=== Section Start ===

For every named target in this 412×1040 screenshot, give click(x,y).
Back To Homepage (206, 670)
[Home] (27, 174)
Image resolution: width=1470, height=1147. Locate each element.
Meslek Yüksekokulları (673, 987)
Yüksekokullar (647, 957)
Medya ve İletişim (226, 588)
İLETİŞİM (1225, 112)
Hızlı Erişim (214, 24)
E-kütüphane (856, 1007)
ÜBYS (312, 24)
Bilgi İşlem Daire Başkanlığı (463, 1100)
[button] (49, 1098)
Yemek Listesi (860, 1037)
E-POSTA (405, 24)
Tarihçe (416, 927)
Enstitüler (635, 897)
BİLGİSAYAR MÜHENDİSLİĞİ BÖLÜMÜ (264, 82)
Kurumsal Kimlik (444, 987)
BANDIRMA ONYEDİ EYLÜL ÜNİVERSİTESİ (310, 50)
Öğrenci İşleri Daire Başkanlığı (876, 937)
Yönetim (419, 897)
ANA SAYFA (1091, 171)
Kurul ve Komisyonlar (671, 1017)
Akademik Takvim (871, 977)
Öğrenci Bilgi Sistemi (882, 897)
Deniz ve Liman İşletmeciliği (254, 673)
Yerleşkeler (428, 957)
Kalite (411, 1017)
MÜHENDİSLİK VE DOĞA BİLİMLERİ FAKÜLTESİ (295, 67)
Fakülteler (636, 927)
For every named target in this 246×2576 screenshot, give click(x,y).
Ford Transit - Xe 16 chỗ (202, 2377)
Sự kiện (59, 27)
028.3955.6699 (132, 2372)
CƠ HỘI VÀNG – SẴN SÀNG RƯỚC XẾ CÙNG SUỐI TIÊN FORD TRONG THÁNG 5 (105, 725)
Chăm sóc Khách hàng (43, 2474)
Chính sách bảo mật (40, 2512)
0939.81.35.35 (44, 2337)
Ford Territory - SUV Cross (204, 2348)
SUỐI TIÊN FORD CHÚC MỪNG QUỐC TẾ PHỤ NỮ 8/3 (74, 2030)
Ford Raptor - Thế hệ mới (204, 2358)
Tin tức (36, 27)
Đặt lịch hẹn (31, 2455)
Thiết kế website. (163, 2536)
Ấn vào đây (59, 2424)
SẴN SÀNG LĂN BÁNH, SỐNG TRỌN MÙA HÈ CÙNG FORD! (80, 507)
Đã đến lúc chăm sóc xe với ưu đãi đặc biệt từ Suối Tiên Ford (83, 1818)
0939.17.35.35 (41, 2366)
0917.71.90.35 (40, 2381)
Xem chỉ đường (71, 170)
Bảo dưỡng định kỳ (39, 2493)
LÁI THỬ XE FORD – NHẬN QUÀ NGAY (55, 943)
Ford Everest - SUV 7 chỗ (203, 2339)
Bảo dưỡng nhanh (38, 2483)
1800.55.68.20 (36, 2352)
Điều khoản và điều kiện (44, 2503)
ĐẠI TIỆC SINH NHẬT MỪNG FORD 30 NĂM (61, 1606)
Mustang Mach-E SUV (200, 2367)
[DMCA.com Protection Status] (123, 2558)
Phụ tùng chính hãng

=== Section End ===

What the task asks = Across the entries, how many lines contain the word "target"? State that number and nothing else.

Answer to this problem = 2